--- Material supplied Enclosed Below ---

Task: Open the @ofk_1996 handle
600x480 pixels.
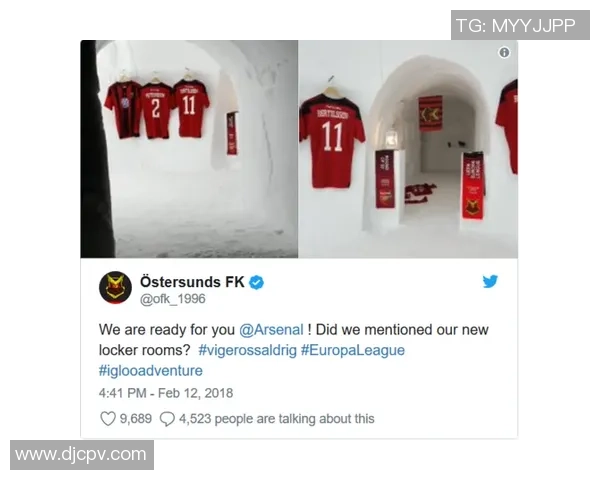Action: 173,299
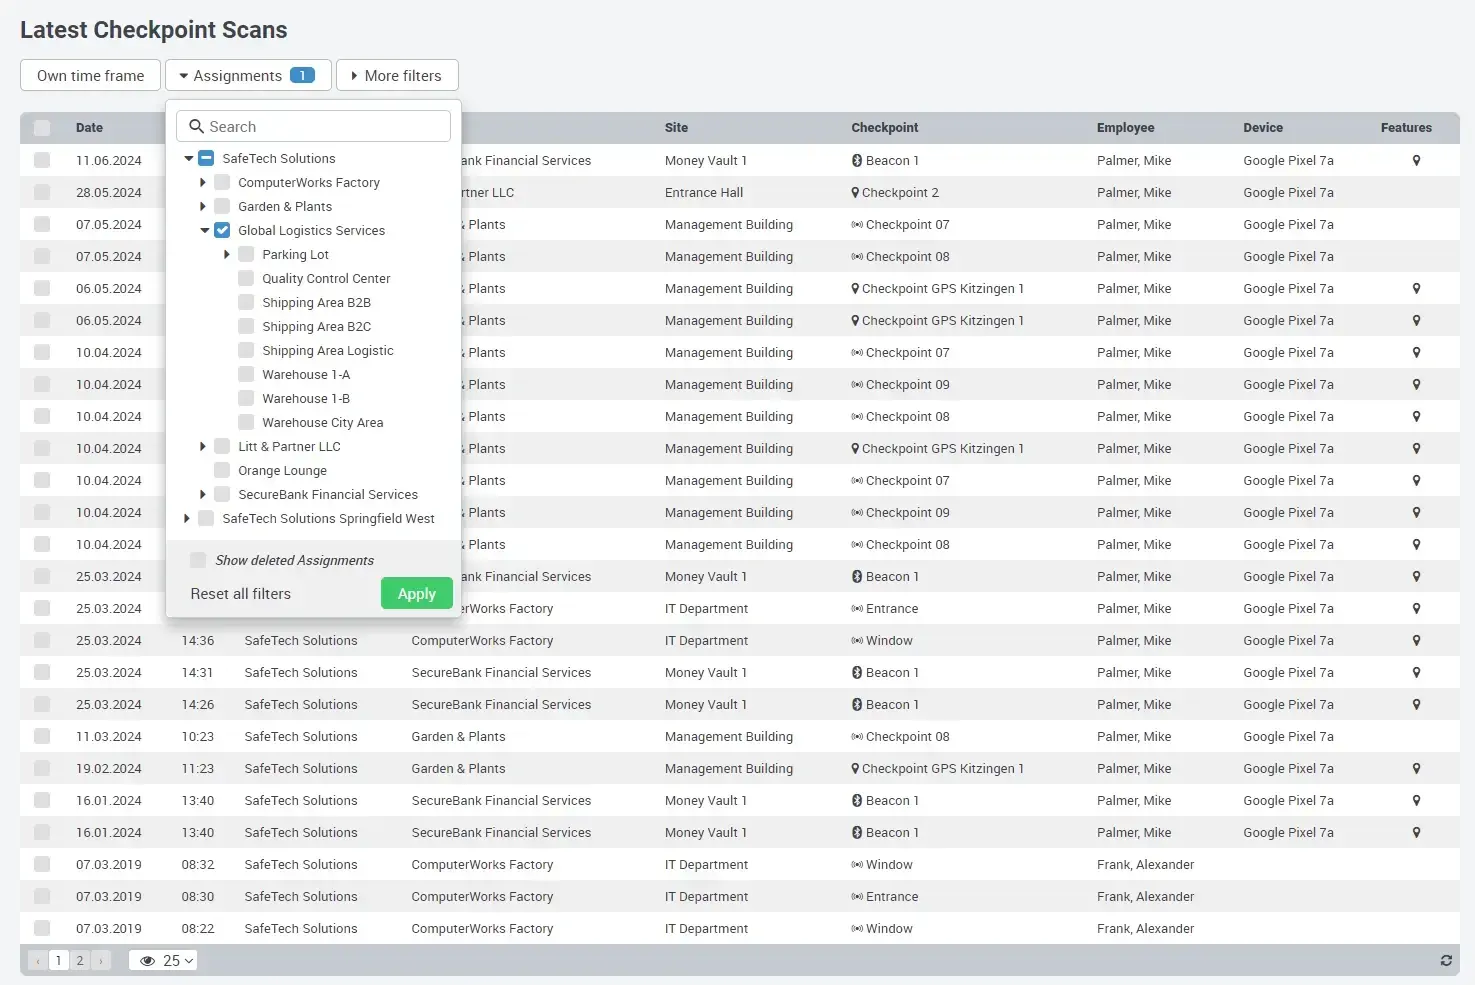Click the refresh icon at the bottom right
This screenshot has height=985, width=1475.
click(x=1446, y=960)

--- End of Enclosed Material supplied ---
--- Material supplied Enclosed Below ---

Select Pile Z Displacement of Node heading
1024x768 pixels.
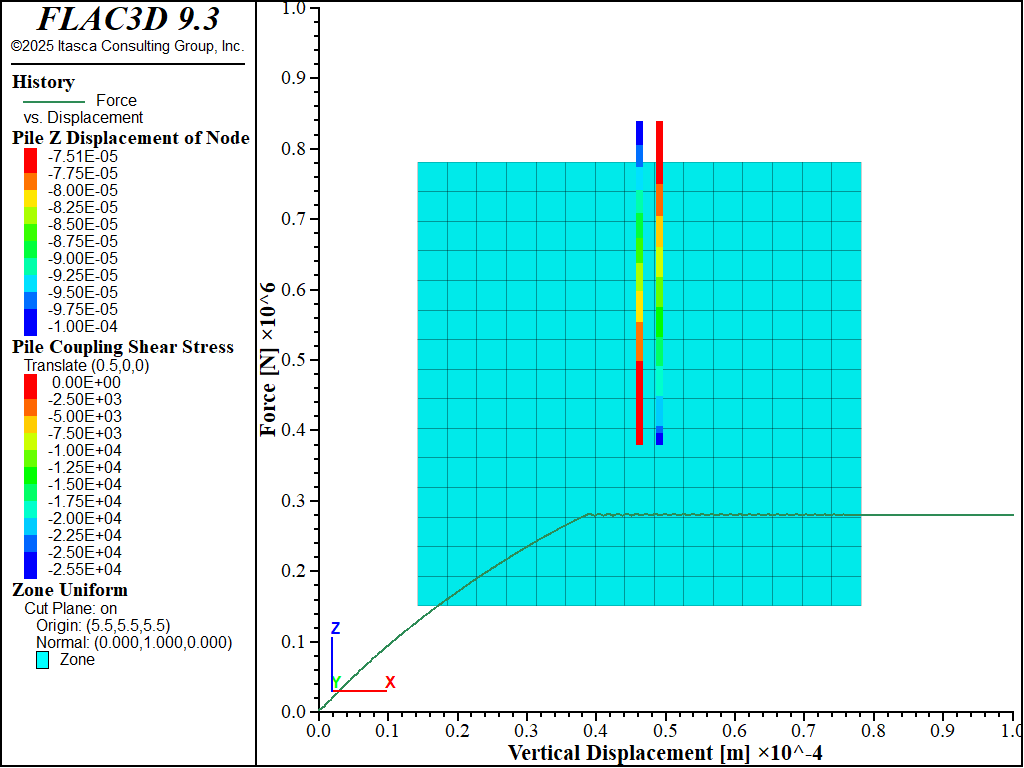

--- End of Enclosed Material supplied ---

§ What is needed: In the material above, transcribe exactly the lines beginning at the one with "Select Pile Z Displacement of Node heading" and ending at the one with "1024x768 pixels.", both included.

§ Response area:
Select Pile Z Displacement of Node heading
1024x768 pixels.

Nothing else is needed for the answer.